A responsável do OVO concorda que não devemos legislar actos médicos. “Percebemos isso. Contudo, declarações como as de Diogo Ayres de Campos estão a silenciar, refutando e negando uma lei protectora para as mulheres, que combate a violência do género; e faz isso em vez de contribuir para que esta lei seja mais robusta e mais eficaz a proteger as mulheres, antagoniza as mulheres e as lutas das mulheres”.
Carla critica também o mansplaining, que “vem explicar às mulheres o que está errado”.
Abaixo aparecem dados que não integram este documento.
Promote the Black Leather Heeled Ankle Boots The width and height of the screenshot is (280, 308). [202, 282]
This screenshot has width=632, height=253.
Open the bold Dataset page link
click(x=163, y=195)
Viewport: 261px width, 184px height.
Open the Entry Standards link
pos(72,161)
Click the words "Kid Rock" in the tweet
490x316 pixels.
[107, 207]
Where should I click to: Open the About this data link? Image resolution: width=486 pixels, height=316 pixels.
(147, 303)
“Precisamos de construção, de uma lei que sirva as mães e os profissionais de saúde. Precisamos de médicos e enfermeiros capacitados, actualizados, formados. Porque não há saúde sem médicos – a falta de médicos, de profissionais, também é violência obstétrica”, avisa.
Carla desabafa que “há aqui algum interesse que não estamos a perceber, em defender a classe dos médicos – e nós não estamos nem queremos atacar qualquer classe”.
“Qualquer pessoa que siga obstetrícia e saúde sexual e reprodutiva das mulheres, à partida, deveria ser feminista. Digo eu”.